Canned-Spam, Can’t-Jam… There was no end to the scorn heaped upon Canadian motorcycle manufacturer Can-Am—a subsidiary of Canadian industrial giant Bombardier—near the end of its short run in the motorcycle business, during which time it produced odd but often surprisingly effective motocross and off-road motorcycles. Some hard-core off-road fans might even remember one of the last Can-Am tests ever conducted by a motorcycle magazine. In a 1987 issue of Dirt Bike magazine, editors mercilessly slammed Can-Am’s 250cc ASE off-road model, roasting it via such statements as “it handles like a Kenmore fridge loaded with bowling balls,” “vibrates like a blender,” and that “the front brake is weaker than an 88-year-old nun.” The end was near.
But back up only a dozen years into Can-Am’s history, and you’ll find a totally different scene. During a short but intense period of time, Can-Ams not only won, but they also dominated the AMA National Motocross and Supercross landscape, beating back the best the Japanese manufacturers had to offer in the racing arena if not in outright production machinery.
Borrowing heavily from its experience in producing Ski-Doo and Moto-Ski snowmobiles, Bombardier’s first Can-Ams were already out of the technological mainstream when the company brought the marque online in 1973. Using such weird features as oil injection and rotary-valve induction (the forefather of case-reed induction in that the intake tract was essentially mounted in the same place), Can-Ams quickly gained a reputation as enigmatic machines that were fast and reliable, if a little heavy and quirky-handling.
But Can-Am had big dreams of taking over the motocross world, and it set out to do just that. Already utilizing the services of two-time World Motocross Champion Jeff Smith, who played a major role in the development of the first Can-Ams in production, Can-Am managed to spirit away two-time AMA 250cc National Motocross Champion Gary Jones and a talented, though as yet unheralded, Connecticut rider named Jimmy Ellis to form the basis of its works effort. Later in the season, Can-Am would also add the talented Marty Tripes, who parked his Husqvarnas in favor of the white-orange-and-yellow machines.
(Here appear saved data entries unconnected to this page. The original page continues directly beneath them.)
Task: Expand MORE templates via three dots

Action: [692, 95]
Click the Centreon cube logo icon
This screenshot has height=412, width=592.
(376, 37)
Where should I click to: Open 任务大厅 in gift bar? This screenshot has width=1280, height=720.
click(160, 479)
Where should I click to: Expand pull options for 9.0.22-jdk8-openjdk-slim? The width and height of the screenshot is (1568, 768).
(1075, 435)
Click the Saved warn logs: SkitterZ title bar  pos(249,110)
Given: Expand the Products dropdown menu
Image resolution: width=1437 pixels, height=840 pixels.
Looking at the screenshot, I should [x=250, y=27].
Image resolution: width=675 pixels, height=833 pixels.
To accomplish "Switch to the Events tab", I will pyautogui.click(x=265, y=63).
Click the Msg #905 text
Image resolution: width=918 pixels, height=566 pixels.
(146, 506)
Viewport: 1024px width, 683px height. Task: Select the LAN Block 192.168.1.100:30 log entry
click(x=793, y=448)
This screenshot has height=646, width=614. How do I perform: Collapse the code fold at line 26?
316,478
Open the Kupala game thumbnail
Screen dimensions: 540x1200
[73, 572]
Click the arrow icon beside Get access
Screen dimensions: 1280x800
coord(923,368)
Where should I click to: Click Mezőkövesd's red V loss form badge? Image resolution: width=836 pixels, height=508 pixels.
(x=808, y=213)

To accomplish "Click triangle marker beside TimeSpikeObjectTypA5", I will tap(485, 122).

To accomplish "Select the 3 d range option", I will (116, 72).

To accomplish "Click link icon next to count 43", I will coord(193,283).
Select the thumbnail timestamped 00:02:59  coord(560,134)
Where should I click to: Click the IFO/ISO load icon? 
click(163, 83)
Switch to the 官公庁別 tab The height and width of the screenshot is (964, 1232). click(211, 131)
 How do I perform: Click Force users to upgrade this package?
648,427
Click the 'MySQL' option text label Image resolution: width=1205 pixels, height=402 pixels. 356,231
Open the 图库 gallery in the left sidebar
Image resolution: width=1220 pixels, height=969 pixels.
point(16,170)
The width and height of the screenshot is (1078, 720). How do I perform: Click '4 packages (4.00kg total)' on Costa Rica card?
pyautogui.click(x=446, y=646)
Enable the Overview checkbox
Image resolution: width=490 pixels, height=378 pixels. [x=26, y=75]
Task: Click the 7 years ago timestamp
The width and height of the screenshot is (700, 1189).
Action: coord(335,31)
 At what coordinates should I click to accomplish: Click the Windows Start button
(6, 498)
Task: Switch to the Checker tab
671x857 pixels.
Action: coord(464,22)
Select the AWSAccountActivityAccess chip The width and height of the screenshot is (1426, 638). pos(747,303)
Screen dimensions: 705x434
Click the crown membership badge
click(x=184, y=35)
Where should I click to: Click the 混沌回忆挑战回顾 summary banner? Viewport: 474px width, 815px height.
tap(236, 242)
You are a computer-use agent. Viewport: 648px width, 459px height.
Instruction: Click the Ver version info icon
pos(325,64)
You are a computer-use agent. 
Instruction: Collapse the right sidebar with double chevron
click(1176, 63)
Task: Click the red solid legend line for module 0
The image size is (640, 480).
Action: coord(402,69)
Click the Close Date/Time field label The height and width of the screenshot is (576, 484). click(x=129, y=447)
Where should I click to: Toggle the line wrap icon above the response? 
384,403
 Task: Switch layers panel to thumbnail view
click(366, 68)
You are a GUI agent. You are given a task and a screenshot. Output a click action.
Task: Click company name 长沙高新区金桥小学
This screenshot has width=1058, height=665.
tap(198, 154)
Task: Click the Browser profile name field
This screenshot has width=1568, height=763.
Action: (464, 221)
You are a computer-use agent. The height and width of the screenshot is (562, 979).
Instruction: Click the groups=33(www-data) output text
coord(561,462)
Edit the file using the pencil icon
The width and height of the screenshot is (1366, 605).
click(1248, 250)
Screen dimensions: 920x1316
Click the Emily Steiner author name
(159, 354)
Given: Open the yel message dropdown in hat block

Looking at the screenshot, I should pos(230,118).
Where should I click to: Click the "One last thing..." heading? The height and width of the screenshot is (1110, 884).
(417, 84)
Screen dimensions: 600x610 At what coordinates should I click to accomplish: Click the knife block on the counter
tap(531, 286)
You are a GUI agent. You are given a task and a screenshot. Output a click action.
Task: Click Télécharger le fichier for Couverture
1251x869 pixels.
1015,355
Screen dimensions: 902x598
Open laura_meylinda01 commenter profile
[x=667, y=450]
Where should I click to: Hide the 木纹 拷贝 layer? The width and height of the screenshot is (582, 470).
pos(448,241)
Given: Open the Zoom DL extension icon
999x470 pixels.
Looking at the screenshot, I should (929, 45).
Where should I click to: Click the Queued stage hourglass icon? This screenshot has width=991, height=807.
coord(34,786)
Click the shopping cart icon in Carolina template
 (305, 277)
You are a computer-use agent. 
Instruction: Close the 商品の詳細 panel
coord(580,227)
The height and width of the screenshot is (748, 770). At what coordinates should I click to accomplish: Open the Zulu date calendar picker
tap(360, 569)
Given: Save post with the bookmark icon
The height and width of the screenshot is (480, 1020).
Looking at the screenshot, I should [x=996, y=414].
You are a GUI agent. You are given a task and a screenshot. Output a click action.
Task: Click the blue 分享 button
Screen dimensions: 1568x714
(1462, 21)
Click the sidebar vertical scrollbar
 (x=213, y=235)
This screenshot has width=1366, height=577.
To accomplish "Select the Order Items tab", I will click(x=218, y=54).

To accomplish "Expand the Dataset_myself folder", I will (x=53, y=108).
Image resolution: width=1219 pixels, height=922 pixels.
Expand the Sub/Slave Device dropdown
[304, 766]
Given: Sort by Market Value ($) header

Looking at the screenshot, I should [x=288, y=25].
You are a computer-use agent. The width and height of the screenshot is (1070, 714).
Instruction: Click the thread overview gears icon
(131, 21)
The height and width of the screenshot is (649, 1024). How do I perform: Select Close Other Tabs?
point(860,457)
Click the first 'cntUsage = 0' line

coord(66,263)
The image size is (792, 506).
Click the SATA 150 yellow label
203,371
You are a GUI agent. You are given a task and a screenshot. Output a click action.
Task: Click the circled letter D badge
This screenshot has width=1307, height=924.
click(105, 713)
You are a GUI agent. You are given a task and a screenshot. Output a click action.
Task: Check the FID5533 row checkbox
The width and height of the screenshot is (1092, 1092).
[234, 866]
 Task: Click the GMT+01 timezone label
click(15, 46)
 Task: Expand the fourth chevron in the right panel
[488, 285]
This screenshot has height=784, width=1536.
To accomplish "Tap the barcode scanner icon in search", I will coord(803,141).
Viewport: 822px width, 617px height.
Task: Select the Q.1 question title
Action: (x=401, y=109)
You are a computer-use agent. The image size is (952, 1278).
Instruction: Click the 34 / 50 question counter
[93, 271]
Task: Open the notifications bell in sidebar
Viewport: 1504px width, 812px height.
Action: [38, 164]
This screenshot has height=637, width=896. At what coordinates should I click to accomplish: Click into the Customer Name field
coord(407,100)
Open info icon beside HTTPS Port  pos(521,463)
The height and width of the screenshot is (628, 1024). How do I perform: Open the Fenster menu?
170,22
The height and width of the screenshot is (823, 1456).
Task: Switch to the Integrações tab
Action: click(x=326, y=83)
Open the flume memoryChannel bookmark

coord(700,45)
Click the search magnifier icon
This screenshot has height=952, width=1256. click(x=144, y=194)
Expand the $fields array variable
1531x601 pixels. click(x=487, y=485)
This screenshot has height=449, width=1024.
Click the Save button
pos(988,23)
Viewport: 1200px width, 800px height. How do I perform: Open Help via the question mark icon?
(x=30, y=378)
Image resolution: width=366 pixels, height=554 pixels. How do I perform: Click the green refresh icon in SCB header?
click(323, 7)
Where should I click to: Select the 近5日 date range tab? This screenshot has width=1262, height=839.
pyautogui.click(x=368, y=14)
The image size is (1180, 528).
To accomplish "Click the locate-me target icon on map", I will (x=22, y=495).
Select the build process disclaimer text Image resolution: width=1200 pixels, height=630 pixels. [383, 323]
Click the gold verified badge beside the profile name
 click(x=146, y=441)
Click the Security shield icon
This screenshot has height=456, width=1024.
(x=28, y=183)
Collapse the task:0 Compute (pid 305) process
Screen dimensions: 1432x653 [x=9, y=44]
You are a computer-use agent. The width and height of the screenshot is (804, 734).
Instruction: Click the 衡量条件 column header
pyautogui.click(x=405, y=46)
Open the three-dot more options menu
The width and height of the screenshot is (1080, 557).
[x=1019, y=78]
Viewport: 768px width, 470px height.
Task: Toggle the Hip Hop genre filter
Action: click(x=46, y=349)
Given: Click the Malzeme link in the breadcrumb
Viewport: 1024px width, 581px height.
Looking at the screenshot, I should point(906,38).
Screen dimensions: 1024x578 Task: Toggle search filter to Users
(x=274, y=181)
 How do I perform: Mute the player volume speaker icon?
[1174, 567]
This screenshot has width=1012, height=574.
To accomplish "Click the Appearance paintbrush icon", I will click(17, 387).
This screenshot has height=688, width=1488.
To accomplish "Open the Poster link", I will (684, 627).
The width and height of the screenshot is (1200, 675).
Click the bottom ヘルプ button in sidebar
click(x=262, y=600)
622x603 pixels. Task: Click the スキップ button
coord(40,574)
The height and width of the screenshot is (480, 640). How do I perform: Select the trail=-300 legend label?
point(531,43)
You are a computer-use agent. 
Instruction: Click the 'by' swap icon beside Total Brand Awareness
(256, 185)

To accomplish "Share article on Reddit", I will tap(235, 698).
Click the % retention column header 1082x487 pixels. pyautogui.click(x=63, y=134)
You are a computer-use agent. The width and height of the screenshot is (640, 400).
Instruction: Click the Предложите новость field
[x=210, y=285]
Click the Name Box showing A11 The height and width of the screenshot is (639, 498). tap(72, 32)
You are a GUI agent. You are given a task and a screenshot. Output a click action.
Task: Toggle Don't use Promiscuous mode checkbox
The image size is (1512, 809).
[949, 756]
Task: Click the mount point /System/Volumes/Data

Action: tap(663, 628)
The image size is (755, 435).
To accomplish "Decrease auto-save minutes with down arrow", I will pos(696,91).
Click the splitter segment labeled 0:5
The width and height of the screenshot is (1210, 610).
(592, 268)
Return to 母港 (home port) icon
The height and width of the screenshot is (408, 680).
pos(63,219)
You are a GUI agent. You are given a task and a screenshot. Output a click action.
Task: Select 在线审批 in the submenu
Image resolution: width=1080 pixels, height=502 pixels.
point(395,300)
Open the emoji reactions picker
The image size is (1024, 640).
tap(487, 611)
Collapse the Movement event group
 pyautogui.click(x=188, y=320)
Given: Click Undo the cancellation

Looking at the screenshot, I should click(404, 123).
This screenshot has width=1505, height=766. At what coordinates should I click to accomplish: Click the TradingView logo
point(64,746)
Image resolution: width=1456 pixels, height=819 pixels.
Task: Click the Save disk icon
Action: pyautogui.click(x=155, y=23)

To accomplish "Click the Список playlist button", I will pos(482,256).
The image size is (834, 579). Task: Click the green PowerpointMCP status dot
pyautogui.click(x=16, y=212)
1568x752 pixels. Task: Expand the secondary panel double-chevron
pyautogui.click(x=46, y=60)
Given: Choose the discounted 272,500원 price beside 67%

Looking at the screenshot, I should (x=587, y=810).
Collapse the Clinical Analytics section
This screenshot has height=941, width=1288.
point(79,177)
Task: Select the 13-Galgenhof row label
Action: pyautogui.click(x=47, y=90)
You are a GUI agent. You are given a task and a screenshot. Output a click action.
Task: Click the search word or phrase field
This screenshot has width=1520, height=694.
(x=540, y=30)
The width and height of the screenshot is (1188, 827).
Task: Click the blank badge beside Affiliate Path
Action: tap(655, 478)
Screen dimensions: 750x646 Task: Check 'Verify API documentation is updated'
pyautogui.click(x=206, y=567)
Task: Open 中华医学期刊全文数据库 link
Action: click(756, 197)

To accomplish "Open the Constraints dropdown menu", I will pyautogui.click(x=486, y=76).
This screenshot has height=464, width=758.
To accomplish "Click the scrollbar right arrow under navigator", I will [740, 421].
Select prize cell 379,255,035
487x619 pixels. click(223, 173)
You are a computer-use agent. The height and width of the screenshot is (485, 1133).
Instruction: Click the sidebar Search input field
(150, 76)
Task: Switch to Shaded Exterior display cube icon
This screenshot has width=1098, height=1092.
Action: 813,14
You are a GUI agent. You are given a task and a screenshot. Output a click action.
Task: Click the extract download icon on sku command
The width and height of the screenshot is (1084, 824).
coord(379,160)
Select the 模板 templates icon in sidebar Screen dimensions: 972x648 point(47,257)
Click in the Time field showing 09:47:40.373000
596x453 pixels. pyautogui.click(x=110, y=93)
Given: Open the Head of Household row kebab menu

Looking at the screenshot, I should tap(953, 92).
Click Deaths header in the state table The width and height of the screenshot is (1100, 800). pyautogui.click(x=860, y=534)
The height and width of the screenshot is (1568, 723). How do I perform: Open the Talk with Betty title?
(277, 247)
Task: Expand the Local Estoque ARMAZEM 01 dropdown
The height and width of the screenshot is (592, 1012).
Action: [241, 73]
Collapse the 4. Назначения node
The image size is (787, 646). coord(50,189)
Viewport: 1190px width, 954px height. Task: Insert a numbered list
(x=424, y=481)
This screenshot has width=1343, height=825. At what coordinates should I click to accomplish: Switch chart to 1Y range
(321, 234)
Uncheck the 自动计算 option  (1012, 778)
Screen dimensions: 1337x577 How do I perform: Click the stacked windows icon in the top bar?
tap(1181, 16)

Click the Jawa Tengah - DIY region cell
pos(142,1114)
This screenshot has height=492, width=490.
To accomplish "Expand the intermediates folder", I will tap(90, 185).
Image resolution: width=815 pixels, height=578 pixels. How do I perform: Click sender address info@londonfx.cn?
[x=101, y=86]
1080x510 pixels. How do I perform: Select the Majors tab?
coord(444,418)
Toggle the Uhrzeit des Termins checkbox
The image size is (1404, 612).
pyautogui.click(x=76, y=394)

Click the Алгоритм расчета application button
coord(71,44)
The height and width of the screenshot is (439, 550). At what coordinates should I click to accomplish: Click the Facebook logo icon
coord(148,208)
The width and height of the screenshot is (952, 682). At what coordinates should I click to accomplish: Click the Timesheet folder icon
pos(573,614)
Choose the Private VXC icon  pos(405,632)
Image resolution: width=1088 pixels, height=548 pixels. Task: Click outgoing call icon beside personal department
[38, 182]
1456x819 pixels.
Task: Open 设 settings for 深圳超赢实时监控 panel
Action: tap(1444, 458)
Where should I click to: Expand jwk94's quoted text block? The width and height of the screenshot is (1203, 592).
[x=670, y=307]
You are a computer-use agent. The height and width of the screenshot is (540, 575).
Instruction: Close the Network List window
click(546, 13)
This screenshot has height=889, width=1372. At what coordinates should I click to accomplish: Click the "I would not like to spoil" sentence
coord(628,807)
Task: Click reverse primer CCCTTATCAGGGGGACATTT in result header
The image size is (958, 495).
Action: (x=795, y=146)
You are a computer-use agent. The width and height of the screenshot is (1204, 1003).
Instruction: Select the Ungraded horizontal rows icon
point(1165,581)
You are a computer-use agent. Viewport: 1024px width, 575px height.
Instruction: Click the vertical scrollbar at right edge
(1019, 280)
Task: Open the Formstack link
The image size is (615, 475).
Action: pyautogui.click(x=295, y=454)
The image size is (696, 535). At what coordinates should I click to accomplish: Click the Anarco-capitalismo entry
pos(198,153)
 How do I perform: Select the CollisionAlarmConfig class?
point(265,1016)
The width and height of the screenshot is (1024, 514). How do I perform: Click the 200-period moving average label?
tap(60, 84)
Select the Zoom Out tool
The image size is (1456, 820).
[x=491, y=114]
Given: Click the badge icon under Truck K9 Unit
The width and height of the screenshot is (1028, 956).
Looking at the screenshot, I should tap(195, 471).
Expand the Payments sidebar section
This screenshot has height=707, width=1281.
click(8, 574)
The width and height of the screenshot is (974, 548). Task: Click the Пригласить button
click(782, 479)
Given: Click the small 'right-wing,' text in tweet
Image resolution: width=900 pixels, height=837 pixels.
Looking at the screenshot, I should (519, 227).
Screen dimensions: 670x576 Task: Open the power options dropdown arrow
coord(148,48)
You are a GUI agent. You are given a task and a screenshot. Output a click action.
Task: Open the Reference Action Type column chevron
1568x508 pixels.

Can-Am’s efforts bore instant fruit, as Ellis gave the brand its first AMA National MX win on August 11, 1974, at Delta Motorsport Park in Delta, Ohio. Ellis went 1-1 in the 250cc class, earning the first-moto win and getting the second moto dropped in his lap when Tripes suffered an engine meltdown while leading. Unfortunately for Ellis, he had his share of mechanical ills during the season as well. Though he would go 1-1 again two weeks later at Highland Hills in Hillsboro, Ohio, he would fall short of winning the title.
Instead, that honor fell to the more consistent Jones, who copped his third career AMA 250cc National Motocross Championship crown—and the first for Can-Am—without winning an overall round. Tripes, who switched to Can-Am late in the year, finished second, with Ellis third, making for a Can-Am sweep of the top three positions in the 250cc class, a record that stood alone in the 250cc class until Honda repeated the feat with Rick Johnson, David Bailey and Johnny O’Mara during the 1986 season. Honda had pulled off the triple in the 125cc class in 1974, the first year of the all-conquering CR125 Elsinore, but it could be argued that was to be expected. Can-Am’s success was not.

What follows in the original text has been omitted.